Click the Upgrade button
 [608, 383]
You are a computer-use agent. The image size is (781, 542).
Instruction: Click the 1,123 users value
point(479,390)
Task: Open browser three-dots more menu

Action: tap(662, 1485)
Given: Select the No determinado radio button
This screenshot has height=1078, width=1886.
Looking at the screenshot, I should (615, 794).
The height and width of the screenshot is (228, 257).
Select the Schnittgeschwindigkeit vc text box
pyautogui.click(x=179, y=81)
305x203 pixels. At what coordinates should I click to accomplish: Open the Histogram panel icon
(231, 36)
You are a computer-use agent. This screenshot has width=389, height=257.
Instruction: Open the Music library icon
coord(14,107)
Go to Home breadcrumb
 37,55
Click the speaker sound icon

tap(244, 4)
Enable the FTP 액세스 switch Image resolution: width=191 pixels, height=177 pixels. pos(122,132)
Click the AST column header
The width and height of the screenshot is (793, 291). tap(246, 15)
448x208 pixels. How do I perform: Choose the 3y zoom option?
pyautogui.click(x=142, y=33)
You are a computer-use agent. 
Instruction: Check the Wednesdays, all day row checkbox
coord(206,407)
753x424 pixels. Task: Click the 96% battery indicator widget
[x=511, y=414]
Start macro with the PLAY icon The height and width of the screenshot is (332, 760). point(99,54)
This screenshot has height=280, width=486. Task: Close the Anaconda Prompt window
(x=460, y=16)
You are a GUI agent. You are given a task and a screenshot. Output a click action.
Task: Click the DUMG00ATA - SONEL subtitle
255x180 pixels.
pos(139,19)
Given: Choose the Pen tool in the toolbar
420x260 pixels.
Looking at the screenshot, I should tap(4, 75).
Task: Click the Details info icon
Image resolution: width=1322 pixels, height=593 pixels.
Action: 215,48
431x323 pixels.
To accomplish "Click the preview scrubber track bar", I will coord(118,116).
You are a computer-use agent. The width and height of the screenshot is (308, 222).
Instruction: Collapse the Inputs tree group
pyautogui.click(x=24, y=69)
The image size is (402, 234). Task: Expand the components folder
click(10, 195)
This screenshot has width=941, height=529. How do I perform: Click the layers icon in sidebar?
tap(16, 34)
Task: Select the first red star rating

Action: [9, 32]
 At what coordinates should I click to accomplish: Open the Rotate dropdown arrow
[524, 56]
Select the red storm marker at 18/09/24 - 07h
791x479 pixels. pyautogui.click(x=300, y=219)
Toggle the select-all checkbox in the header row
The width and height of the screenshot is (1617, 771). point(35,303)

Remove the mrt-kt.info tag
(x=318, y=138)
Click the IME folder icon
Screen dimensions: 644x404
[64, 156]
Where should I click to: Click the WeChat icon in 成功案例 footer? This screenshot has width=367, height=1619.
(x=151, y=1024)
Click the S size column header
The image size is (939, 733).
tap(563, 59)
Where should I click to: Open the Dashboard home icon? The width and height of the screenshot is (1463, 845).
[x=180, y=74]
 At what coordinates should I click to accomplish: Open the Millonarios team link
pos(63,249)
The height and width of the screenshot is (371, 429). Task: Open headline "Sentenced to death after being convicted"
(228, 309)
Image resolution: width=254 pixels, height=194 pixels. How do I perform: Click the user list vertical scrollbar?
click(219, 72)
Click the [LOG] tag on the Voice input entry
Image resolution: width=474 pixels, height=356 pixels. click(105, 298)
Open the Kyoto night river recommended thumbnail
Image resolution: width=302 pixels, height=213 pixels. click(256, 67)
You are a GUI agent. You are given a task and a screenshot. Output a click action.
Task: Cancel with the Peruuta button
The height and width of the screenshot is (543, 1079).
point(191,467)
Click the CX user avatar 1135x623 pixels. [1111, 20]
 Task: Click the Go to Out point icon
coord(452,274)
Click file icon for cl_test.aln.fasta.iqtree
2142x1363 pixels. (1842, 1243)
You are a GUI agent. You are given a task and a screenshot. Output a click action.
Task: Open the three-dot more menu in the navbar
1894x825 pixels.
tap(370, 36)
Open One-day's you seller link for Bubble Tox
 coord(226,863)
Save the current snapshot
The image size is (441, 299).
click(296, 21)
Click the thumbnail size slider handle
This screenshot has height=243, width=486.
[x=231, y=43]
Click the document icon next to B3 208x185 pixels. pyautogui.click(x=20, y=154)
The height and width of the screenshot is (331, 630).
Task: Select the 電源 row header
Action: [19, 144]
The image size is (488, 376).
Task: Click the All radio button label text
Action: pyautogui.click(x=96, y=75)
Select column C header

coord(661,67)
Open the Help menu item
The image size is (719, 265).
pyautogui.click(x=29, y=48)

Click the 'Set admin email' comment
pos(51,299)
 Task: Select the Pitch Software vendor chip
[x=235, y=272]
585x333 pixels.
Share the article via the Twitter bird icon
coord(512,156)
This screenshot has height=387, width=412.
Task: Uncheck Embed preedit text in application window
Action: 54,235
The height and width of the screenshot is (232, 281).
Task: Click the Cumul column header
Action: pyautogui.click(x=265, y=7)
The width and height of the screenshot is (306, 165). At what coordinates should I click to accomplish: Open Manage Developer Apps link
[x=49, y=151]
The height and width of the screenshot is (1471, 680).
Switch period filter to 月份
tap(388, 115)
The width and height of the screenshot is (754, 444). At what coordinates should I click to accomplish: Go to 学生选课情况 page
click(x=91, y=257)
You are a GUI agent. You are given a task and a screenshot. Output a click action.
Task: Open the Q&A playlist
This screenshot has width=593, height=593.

□ □ □

TASK OBJECTIVE
Can you lay out every line of the records above as a Markdown table with the columns "Row" and "Line", numbering the rows and leaving out blank lines?

REPLY
| Row | Line |
|---|---|
| 1 | Click the Upgrade button |
| 2 |  [608, 383] |
| 3 | You are a computer-use agent. The image size is (781, 542). |
| 4 | Instruction: Click the 1,123 users value |
| 5 | point(479,390) |
| 6 | Task: Open browser three-dots more menu |
| 7 | Action: tap(662, 1485) |
| 8 | Given: Select the No determinado radio button |
| 9 | This screenshot has height=1078, width=1886. |
| 10 | Looking at the screenshot, I should (615, 794). |
| 11 | The height and width of the screenshot is (228, 257). |
| 12 | Select the Schnittgeschwindigkeit vc text box |
| 13 | pyautogui.click(x=179, y=81) |
| 14 | 305x203 pixels. At what coordinates should I click to accomplish: Open the Histogram panel icon |
| 15 | (231, 36) |
| 16 | You are a computer-use agent. This screenshot has width=389, height=257. |
| 17 | Instruction: Open the Music library icon |
| 18 | coord(14,107) |
| 19 | Go to Home breadcrumb |
| 20 |  37,55 |
| 21 | Click the speaker sound icon |
| 22 | tap(244, 4) |
| 23 | Enable the FTP 액세스 switch Image resolution: width=191 pixels, height=177 pixels. pos(122,132) |
| 24 | Click the AST column header |
| 25 | The width and height of the screenshot is (793, 291). tap(246, 15) |
| 26 | 448x208 pixels. How do I perform: Choose the 3y zoom option? |
| 27 | pyautogui.click(x=142, y=33) |
| 28 | You are a computer-use agent.  |
| 29 | Instruction: Check the Wednesdays, all day row checkbox |
| 30 | coord(206,407) |
| 31 | 753x424 pixels. Task: Click the 96% battery indicator widget |
| 32 | [x=511, y=414] |
| 33 | Start macro with the PLAY icon The height and width of the screenshot is (332, 760). point(99,54) |
| 34 | This screenshot has height=280, width=486. Task: Close the Anaconda Prompt window |
| 35 | (x=460, y=16) |
| 36 | You are a GUI agent. You are given a task and a screenshot. Output a click action. |
| 37 | Task: Click the DUMG00ATA - SONEL subtitle |
| 38 | 255x180 pixels. |
| 39 | pos(139,19) |
| 40 | Given: Choose the Pen tool in the toolbar |
| 41 | 420x260 pixels. |
| 42 | Looking at the screenshot, I should tap(4, 75). |
| 43 | Task: Click the Details info icon |
| 44 | Image resolution: width=1322 pixels, height=593 pixels. |
| 45 | Action: 215,48 |
| 46 | 431x323 pixels. |
| 47 | To accomplish "Click the preview scrubber track bar", I will coord(118,116). |
| 48 | You are a computer-use agent. The width and height of the screenshot is (308, 222). |
| 49 | Instruction: Collapse the Inputs tree group |
| 50 | pyautogui.click(x=24, y=69) |
| 51 | The image size is (402, 234). Task: Expand the components folder |
| 52 | click(10, 195) |
| 53 | This screenshot has width=941, height=529. How do I perform: Click the layers icon in sidebar? |
| 54 | tap(16, 34) |
| 55 | Task: Select the first red star rating |
| 56 | Action: [9, 32] |
| 57 |  At what coordinates should I click to accomplish: Open the Rotate dropdown arrow |
| 58 | [524, 56] |
| 59 | Select the red storm marker at 18/09/24 - 07h |
| 60 | 791x479 pixels. pyautogui.click(x=300, y=219) |
| 61 | Toggle the select-all checkbox in the header row |
| 62 | The width and height of the screenshot is (1617, 771). point(35,303) |
| 63 | Remove the mrt-kt.info tag |
| 64 | (x=318, y=138) |
| 65 | Click the IME folder icon |
| 66 | Screen dimensions: 644x404 |
| 67 | [64, 156] |
| 68 | Where should I click to: Click the WeChat icon in 成功案例 footer? This screenshot has width=367, height=1619. |
| 69 | (x=151, y=1024) |
| 70 | Click the S size column header |
| 71 | The image size is (939, 733). |
| 72 | tap(563, 59) |
| 73 | Where should I click to: Open the Dashboard home icon? The width and height of the screenshot is (1463, 845). |
| 74 | [x=180, y=74] |
| 75 |  At what coordinates should I click to accomplish: Open the Millonarios team link |
| 76 | pos(63,249) |
| 77 | The height and width of the screenshot is (371, 429). Task: Open headline "Sentenced to death after being convicted" |
| 78 | (228, 309) |
| 79 | Image resolution: width=254 pixels, height=194 pixels. How do I perform: Click the user list vertical scrollbar? |
| 80 | click(219, 72) |
| 81 | Click the [LOG] tag on the Voice input entry |
| 82 | Image resolution: width=474 pixels, height=356 pixels. click(105, 298) |
| 83 | Open the Kyoto night river recommended thumbnail |
| 84 | Image resolution: width=302 pixels, height=213 pixels. click(256, 67) |
| 85 | You are a GUI agent. You are given a task and a screenshot. Output a click action. |
| 86 | Task: Cancel with the Peruuta button |
| 87 | The height and width of the screenshot is (543, 1079). |
| 88 | point(191,467) |
| 89 | Click the CX user avatar 1135x623 pixels. [1111, 20] |
| 90 |  Task: Click the Go to Out point icon |
| 91 | coord(452,274) |
| 92 | Click file icon for cl_test.aln.fasta.iqtree |
| 93 | 2142x1363 pixels. (1842, 1243) |
| 94 | You are a GUI agent. You are given a task and a screenshot. Output a click action. |
| 95 | Task: Open the three-dot more menu in the navbar |
| 96 | 1894x825 pixels. |
| 97 | tap(370, 36) |
| 98 | Open One-day's you seller link for Bubble Tox |
| 99 |  coord(226,863) |
| 100 | Save the current snapshot |
| 101 | The image size is (441, 299). |
| 102 | click(296, 21) |
| 103 | Click the thumbnail size slider handle |
| 104 | This screenshot has height=243, width=486. |
| 105 | [x=231, y=43] |
| 106 | Click the document icon next to B3 208x185 pixels. pyautogui.click(x=20, y=154) |
| 107 | The height and width of the screenshot is (331, 630). |
| 108 | Task: Select the 電源 row header |
| 109 | Action: [19, 144] |
| 110 | The image size is (488, 376). |
| 111 | Task: Click the All radio button label text |
| 112 | Action: pyautogui.click(x=96, y=75) |
| 113 | Select column C header |
| 114 | coord(661,67) |
| 115 | Open the Help menu item |
| 116 | The image size is (719, 265). |
| 117 | pyautogui.click(x=29, y=48) |
| 118 | Click the 'Set admin email' comment |
| 119 | pos(51,299) |
| 120 |  Task: Select the Pitch Software vendor chip |
| 121 | [x=235, y=272] |
| 122 | 585x333 pixels. |
| 123 | Share the article via the Twitter bird icon |
| 124 | coord(512,156) |
| 125 | This screenshot has height=387, width=412. |
| 126 | Task: Uncheck Embed preedit text in application window |
| 127 | Action: 54,235 |
| 128 | The height and width of the screenshot is (232, 281). |
| 129 | Task: Click the Cumul column header |
| 130 | Action: pyautogui.click(x=265, y=7) |
| 131 | The width and height of the screenshot is (306, 165). At what coordinates should I click to accomplish: Open Manage Developer Apps link |
| 132 | [x=49, y=151] |
| 133 | The height and width of the screenshot is (1471, 680). |
| 134 | Switch period filter to 月份 |
| 135 | tap(388, 115) |
| 136 | The width and height of the screenshot is (754, 444). At what coordinates should I click to accomplish: Go to 学生选课情况 page |
| 137 | click(x=91, y=257) |
| 138 | You are a GUI agent. You are given a task and a screenshot. Output a click action. |
| 139 | Task: Open the Q&A playlist |
| 140 | This screenshot has width=593, height=593. |